■ EXERCISE REQUIREMENTS ■
Using the entries below, quote exactly the span of lines that begins with the line containing "Search (284, 241)" and ends with the final line.

■ RECORDS SUPPLIED ■
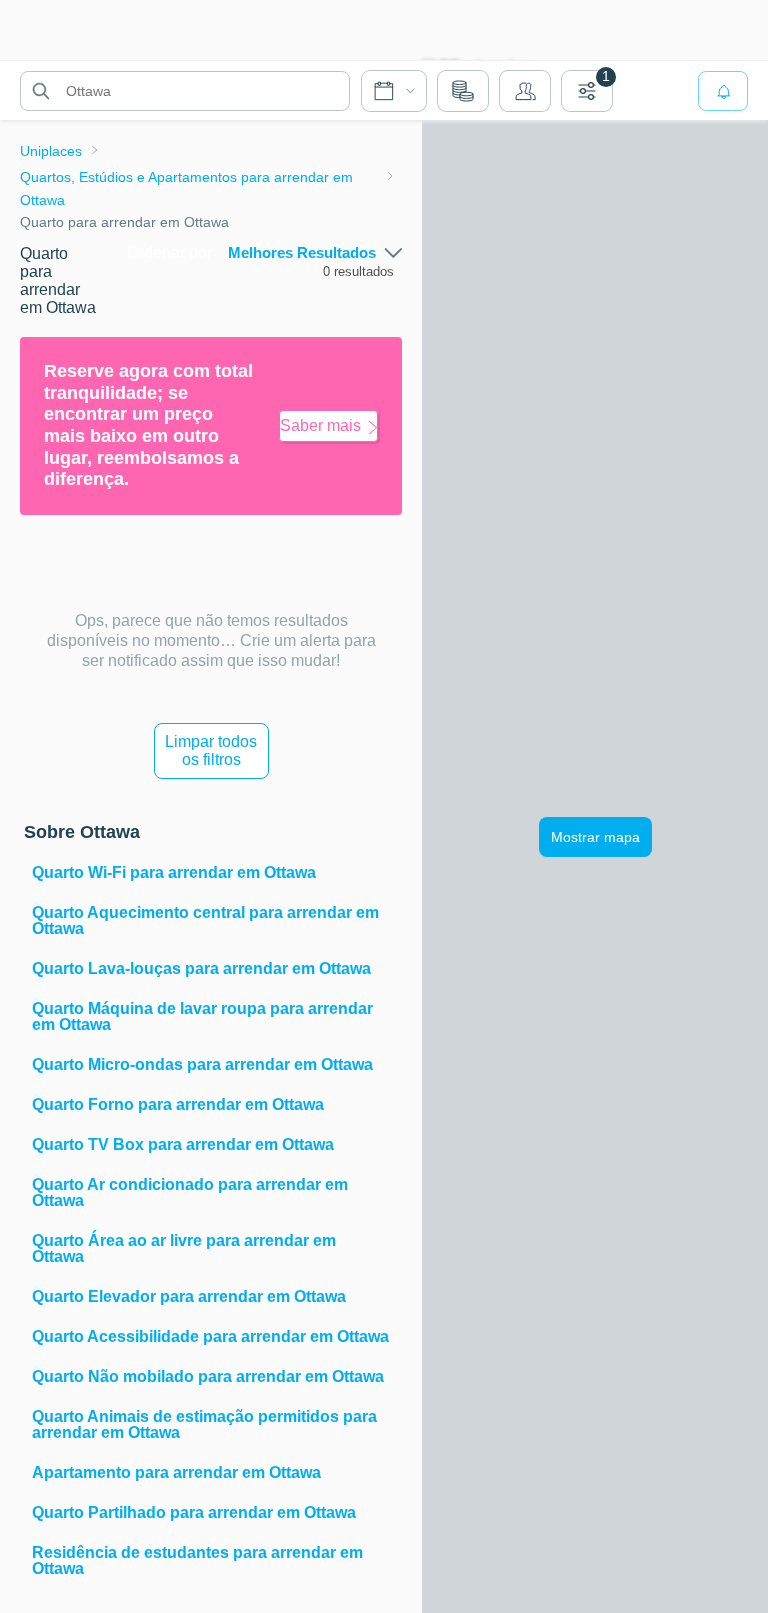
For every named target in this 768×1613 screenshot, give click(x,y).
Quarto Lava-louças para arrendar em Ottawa (201, 968)
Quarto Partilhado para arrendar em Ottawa (194, 1512)
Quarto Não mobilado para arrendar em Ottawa (208, 1376)
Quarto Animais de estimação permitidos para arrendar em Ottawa (204, 1424)
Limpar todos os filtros (211, 750)
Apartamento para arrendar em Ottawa (176, 1472)
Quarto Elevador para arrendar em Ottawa (189, 1296)
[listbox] (315, 253)
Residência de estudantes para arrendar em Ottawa (197, 1560)
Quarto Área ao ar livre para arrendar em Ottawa (184, 1248)
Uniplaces (51, 151)
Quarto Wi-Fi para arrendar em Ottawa (174, 872)
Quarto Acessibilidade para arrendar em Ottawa (210, 1336)
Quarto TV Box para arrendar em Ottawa (183, 1144)
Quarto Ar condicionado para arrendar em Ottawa (190, 1192)
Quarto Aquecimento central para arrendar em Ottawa (205, 920)
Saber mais (320, 425)
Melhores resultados (302, 253)
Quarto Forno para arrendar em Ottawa (178, 1104)
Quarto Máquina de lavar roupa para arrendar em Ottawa (202, 1016)
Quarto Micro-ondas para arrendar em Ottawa (202, 1064)
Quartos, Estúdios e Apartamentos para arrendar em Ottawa (186, 188)
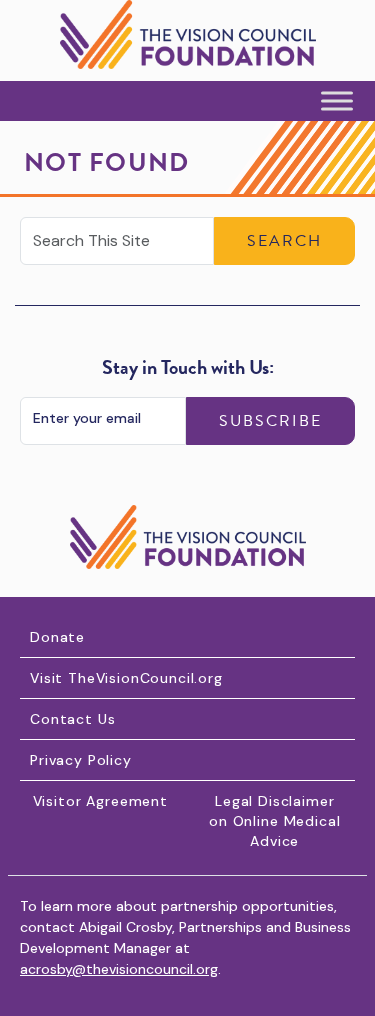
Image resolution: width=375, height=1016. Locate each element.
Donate (57, 637)
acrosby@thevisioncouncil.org (119, 969)
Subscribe (270, 421)
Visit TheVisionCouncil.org (126, 678)
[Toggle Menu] (337, 101)
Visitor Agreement (100, 801)
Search (284, 241)
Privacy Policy (81, 760)
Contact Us (72, 719)
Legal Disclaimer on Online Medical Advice (274, 821)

■ SOLUTION TO THIS TASK ■
Search (284, 241)
Privacy Policy (81, 760)
Contact Us (72, 719)
Legal Disclaimer on Online Medical Advice (274, 821)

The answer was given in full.